I am really bad at math. I have, like, no math. Like I'm weak on sophomore year high school math. Factor a cubic? I barely know how to ask Wolfram Alpha. I have to say "SOH CAH TOA" out loud to remember trig functions. I have *zero* calculus (x^2 => 2x, that's as far as I go.)

The thing is, though: there is one form of srs math that is relevant to my career: linear algebra. If you want to understand cryptographic exploits, you need some nuts/bolts linear algebra. So I can't take derivatives, I can't integrate, I can't convert degrees to radians, but I can orthogonalize a basis!

The reason I bring this up:

Both my kids know this.

And so both my kids TOOK LINEAR ALGEBRA, which was a prereq for NEITHER OF THEIR MAJORS, on the premise that I would get them through the class.

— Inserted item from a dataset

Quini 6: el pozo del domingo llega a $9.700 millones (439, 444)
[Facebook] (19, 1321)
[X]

Long story short: my daughter's linear algebra final is tomorrow afternoon. Once she's done with it, I will have a new answer for "did you go to college". It was "I took UIC poly sci 101 and psych 101". It will be "I took UIC poly sci 101 and psych 101, and UIUC math 415".

Ask me for opinions on computing eigenmatrices for complex matrices! I have opinions!

FUCK complex matrices.

(For what it's worth: cryptography gets about 1/3 through Math 415 and says "yeah that's enough we can be done with this”, so I'm sitting up working out proofs for complex inner product spaces FOR NO GODDAMNED REASON)

After-action report: we did not in fact need to spend a bunch of time drilling Cramer's Rule, or converting polar to rectangular coordinates.

I know there are higher-math reasons for teaching Cramer's Rule, explicit formula for the determinant, &c &c, but Cramer's Rule is stupid.